課題 1:
十二月の文章を読んで、次の問いに答えてください。
(a) デパートからは何が聞こえてきますか。
(b) 書き手はどこで生まれましたか。
(c) この時期の天気は、だいたいどうだと書かれていますか。
課題 2:
十二月と雪国について書かれた文章を引き継いで、最後の文のあとから続きを書いてください。

提示文:
——————

つれづれなるままによしなしごとを書き綴ってあります。

十二月のシルエット


 一気に季節が進み、木枯らし一号が曲がり角を駆け抜け、冬将軍が秋を討伐。今朝はどのセーターを着ようか、マフラーの結び方を変えてみよう、明るい色のコートが欲しい(だって、みんな黒っぽい外套を着て、寒さに首を縮めて歩いているから)、タイツが伝線しちゃった、手袋をしているとき手をつなぎたくなったらどうしよう。ぐるぐる巻きのマフラーから女の子たちが顔を覗かせて、デパートからはジングルベル。教会にクリスマスツリー、ラム酒の入ったチョコレートボンボン、恋人たちは寄り添ってその時を待つ。ひとつの手袋を二人ではめて。
十二月はうつくしい月だと思う。一切の幸せをあつめてつくられた月。

 私は雪国に生まれた。この時期になるとお山はてっぺんが白くなることが多くなって、外で飼われている犬たちも白い息を吐くようになり、人間は干し柿がぶら下がった窓から灰色の空を見上げる。天気はだいたい曇りか雨か雪で、晴れることは珍しい。雪の降った日の朝、太陽が出ていると、私は心底うんざりした。だって、一面真っ白になって、全然目が見えなくなるのだから。雪のかけらが飛び込んできたみたいに、閉じた瞼の裏でちくちくする。灰色に慣れきった私にあの新しい生まれたての白はまぶしすぎるのだ。

——————

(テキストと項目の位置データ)
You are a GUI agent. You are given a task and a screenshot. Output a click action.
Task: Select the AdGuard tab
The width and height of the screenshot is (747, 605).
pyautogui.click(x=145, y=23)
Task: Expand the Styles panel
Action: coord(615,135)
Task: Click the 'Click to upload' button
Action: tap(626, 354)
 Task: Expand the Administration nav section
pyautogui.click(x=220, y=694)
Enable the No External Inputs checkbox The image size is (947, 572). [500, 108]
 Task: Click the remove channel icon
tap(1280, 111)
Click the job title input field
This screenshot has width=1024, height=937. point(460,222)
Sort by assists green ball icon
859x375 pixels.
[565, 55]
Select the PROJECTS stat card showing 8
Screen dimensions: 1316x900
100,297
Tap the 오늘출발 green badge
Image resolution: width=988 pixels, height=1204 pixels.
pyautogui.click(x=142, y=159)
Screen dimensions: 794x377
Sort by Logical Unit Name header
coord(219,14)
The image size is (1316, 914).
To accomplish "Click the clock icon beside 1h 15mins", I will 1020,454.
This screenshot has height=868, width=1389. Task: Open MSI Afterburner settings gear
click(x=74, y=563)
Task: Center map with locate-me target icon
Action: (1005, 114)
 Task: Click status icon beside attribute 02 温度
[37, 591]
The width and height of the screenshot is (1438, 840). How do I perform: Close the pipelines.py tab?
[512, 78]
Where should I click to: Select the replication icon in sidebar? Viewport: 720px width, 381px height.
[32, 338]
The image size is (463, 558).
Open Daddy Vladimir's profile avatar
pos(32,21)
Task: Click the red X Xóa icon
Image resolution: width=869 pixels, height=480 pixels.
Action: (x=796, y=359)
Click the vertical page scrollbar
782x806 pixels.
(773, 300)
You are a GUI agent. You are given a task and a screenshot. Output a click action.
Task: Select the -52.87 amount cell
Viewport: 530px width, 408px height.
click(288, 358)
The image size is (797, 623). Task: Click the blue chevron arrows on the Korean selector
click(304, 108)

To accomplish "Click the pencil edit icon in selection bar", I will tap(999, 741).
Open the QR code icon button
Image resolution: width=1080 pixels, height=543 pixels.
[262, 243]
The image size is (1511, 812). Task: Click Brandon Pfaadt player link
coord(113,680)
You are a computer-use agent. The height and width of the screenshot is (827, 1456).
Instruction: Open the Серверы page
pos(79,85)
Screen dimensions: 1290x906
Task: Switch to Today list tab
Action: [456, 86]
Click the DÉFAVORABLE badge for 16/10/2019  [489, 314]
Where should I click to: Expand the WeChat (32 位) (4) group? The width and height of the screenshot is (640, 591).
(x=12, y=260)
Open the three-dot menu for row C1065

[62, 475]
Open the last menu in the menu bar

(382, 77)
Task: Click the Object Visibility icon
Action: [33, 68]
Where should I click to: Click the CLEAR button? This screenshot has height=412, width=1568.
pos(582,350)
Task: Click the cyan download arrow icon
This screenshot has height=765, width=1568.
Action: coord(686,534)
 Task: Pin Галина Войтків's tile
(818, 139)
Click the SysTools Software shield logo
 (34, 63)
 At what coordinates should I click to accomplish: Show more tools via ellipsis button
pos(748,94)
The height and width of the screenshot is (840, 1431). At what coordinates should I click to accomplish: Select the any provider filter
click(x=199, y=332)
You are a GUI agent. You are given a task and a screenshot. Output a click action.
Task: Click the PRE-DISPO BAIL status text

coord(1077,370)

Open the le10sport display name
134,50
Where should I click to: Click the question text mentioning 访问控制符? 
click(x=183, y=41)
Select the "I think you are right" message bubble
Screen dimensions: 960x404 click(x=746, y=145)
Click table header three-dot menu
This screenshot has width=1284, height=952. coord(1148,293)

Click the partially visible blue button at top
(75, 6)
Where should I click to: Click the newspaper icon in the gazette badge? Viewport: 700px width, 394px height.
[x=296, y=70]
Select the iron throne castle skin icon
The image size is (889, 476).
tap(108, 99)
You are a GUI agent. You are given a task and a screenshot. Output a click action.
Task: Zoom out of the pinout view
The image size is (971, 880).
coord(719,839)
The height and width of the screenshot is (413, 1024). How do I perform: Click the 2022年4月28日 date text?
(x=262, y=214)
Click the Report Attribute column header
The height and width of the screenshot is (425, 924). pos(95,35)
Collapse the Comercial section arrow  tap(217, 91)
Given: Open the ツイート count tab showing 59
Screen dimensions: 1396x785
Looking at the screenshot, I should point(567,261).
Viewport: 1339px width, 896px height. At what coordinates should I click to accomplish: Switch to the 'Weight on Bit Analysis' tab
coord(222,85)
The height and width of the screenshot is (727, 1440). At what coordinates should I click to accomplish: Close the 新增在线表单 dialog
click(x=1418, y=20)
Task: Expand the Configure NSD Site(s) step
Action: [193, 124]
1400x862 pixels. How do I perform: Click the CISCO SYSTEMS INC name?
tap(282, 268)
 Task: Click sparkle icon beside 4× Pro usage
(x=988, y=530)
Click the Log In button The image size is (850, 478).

——————

解答 1:
(a) ジングルベル
(b) 雪国
(c) 曇りか雨か雪

解答 2:
 朝起きたらまずストーブの上にスキーウェアを吊るし、肌着は掘り炬燵に入れてあたためておく。雪国の子どもたちはスキーウェアを着て登校するのが常なのだ。そうしないと、学校に着くまでに全身ずぶ濡れになってしまうから。ランドセルの隙間から雪玉が入って、何度も教科書を濡らしてしまった。ぶわぶわに波打った教科書は、たくさん雪遊びをした証拠。


 二月になるとお正月前に買ったみかん箱もすっかり空になり、二箱目か三箱目を数え、さらに八朔の入った段ボール箱も加わる。私と弟は八朔の好きな子供だった。それは父が好きな食べ物だったからで、幼い頃は何も疑うことなく、父の好きな食べ物は美味しいものだと、思っていた。七歳と五歳の子供がいても、ジャワカレーの辛口を使う家だったから。その頃は、子供扱いされないことが嬉しかったのかもしれない。今でもカレーは辛口が好きだから、三つ子の魂は二十年以上経った今でも受け継がれているということか。たまにカレーを作るとき、父の顔を思い出すのはこのせいだと思う。